Actors: Saiyamyi Kher, Roshan Mathew and Amruta Subhash
Director: Anurag Kashyap
After the immense success of 'Sacred Games' and 'Lust Stories' it was only a matter of time before Netflix handed over another pot of money for Anurag Kashyap to create new content.
As one of India's reputed filmmakers, his dark crime dramas have gripped the country's youth and global diaspora. At a time when the world's population slowly eases out of lockdown with employment and income issues on their mind, what better than money as the subject matter of his latest release.
'Choked: Paisa Bolta Hai' veers away from Kashyap's usual underworld settings and sinister characters to focus on Sushant and Sarita, a working class Maharashtrian couple currently down on their luck. After failed attempts at becoming a professional musician Sushant (Mathew) lazes around at home jobless, while Sarita (Kher) works all hours as a bank cashier. With her dreams of being a famous singer dashed, her life is filled with drudgery as she struggles to keep her household afloat.
Things take an unexpected turn when Sarita discovers a secret stash of cash mysteriously appear from the blocked drain beneath her kitchen sink. As if by some divine intervention, night after night neatly rolled packets of rupees spew forth, leaving Sarita with the dilemma; does she report or keep her newfound wealth? With her husband's debts piling up and a young son's future to worry about, Sarita is left with little choice.
Having squirreled away her loot and splashed out on home improvements, Sarita's luck doesn't last long. In a twist of fate, Prime Minister Modi's startling announcement of demonetisation sends her world into a spin. How Sarita handles this unpredictable scenario forms the crux of this drama, deftly handled by Kashyap.
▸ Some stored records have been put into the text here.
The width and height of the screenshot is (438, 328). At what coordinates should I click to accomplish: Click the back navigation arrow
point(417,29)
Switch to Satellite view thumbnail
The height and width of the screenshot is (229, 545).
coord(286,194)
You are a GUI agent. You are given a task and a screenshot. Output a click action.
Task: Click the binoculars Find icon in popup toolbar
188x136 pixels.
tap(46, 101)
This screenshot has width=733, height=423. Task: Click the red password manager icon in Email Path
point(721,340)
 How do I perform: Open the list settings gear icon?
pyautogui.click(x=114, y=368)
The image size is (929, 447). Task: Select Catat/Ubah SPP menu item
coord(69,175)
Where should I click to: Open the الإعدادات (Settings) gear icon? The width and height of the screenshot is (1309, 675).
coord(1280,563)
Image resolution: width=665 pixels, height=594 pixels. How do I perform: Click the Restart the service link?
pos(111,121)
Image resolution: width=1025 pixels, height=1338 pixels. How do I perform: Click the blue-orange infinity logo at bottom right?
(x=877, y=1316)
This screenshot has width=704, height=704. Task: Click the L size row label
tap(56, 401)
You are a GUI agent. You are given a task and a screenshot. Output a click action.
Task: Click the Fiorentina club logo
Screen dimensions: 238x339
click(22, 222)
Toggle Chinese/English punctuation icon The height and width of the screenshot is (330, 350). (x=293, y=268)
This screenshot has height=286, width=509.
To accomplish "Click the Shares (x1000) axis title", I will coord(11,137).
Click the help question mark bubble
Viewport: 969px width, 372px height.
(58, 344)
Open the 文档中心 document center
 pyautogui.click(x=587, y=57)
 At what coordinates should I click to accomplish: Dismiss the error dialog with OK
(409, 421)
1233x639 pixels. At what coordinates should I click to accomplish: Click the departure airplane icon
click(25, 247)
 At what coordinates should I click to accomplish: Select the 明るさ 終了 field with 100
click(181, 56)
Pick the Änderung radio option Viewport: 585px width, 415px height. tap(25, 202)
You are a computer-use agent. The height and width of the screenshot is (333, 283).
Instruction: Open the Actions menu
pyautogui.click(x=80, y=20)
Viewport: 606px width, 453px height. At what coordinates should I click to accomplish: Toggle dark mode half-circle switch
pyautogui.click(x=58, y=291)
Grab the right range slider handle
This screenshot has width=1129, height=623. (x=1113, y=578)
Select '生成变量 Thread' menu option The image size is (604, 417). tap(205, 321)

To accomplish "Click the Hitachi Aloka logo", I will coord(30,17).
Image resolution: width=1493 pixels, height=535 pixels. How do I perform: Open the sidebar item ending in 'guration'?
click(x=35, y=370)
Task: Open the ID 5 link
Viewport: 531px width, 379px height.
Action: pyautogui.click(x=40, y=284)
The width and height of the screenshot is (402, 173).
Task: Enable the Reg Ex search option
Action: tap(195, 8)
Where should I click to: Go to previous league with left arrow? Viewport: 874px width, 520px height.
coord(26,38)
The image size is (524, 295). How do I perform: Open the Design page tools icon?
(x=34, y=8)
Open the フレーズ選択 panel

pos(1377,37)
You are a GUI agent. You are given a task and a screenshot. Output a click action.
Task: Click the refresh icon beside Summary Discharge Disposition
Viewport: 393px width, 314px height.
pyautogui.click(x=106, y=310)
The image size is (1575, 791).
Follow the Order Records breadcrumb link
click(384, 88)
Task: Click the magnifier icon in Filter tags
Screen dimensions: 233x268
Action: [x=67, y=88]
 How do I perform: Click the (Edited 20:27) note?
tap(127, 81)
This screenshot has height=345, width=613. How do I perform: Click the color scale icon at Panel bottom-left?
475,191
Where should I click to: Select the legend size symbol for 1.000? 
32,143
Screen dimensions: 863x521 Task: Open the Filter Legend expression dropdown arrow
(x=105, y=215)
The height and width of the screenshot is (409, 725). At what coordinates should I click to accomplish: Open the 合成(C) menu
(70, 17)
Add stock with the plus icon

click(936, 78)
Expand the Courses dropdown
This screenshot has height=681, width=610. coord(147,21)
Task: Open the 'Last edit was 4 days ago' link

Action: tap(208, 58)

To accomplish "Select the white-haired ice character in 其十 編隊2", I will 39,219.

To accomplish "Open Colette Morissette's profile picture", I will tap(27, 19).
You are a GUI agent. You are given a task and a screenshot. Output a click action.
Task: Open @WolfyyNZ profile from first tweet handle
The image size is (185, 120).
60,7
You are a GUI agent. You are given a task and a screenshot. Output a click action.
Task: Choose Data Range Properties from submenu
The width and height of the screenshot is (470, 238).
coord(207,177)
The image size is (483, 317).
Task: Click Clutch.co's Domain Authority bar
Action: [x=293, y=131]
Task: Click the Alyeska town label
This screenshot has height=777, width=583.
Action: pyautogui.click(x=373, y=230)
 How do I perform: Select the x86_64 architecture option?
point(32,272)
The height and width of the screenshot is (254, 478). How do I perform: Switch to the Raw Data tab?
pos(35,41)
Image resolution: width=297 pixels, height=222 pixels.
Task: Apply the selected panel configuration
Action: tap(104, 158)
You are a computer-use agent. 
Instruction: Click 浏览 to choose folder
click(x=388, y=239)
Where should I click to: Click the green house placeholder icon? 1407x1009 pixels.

In a departure from the gritty and ultra-violent style of direction for which is he famed, Kashyap lends a more sensitive touch to 'Choked'. His casting of newcomers Kher and Mathew is a gamble that pays off, both actors totally immersed in their characters and the community they inhabit. Special mention for scene stealing Amruta Subhash as the couple's melodramatic neighbour, whose conversation style swings from sweet whispers to howling hysteria. She's an absolute delight.